CS 185/285 at UC Berkeley

Syllabus

Prerequisites

CS189 or equivalent is a prerequisite for the course. This course will assume some familiarity with reinforcement learning, numerical optimization, and machine learning. For introductory material on RL and MDPs, see the CS188 EdX course, starting with Markov Decision Processes I, as well as Chapters 3 and 4 of Sutton & Barto.

Technology

Ed will be used for announcements, general questions and discussions, clarifications about assignments, student questions to each other, and so on. If you are a UC Berkeley student enrolled in the course, and haven't already been added to Ed, please email the staff.

Gradescope will be used to collect and grade assignments. If you are a UC Berkeley student enrolled in the course, and haven't already been added to Gradescope, please email the staff.

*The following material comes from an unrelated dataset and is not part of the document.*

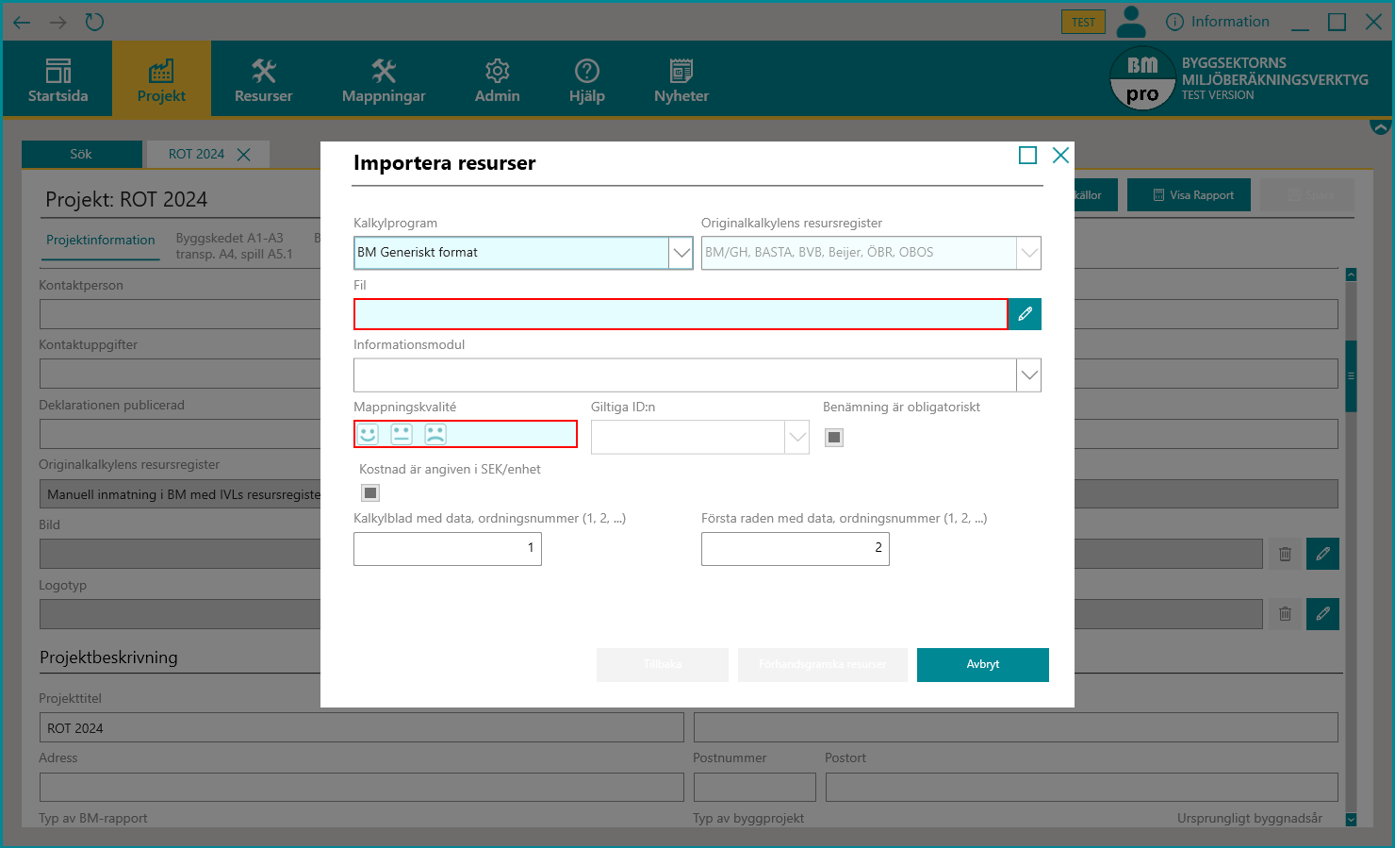Select the sad face mapping quality
The image size is (1395, 848).
click(435, 434)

If you are not a UC Berkeley student or not enrolled, but are interested in following and discussing the course, there is a subreddit forum here that we will try to monitor: reddit.com/r/berkeleydeeprlcourse/

Materials

All materials can be found on the front page.

Homeworks

There will be five homeworks. For each homework, we will post a PDF on the front page and starter code on Github. The release and due dates for Spring 2026 are still TBD.

Slides

We will post slides on the front page 24 hours before each lecture.

Videos

Lectures will be recorded, and recordings are available on bCourses. Please check that you can access bCourses and see the Media Gallery.

Course Logistics

Sections

Sections start in Week 2 and are taught by the TAs. The section schedule will be posted shortly.

Midterm Exam

We will hold a midterm exam late in the semester, during the week of April 15. The exact date and time will be posted soon.

Mini-Quizzes

Starting with Lecture 2, each lecture has a short Gradescope mini-quiz due within 7 days of the lecture (for example, the Jan 23 lecture quiz is due Jan 30). Quizzes are quick, and you can retake them by completing the "second try" quiz if you want to improve your score.

Collaboration

All homeworks should be done individually.

For the final project, you may work in groups of up to three people. Each group will submit a report. The expectations for the project scope will increase depending on the number of students in each group, and for groups of two or three, we will also expect a short paragraph to explain the role of each group member along with the final report. From past experience, groups of two tend to be the most effective, though you may work in a group of three or alone. Groups larger than three are not permitted without special permission from the course staff. Note that you should form your groups before TBD, though you are strongly encouraged to do this much sooner so that you can start on your project.

Late Policy

All assignments must be turned in via Gradescope on time. We will allow a total of five late days cumulatively. We will not make any additional allowances for late assignments: the late days are intended to provide for exceptional circumstances, and students should avoid using them unless absolutely necessary. Any assignments that are submitted late (with insufficient late days remaining) will not be graded.

Late days may not be used for quizzes, final project proposals, final project milestone reports, final project reports, or any of the project peer review reports, only for the five homeworks.

Grading

The grade in the course will be determined by programming homeworks (50%, 10% each), final project (20%), exam (20%), and mini-quiz (10%).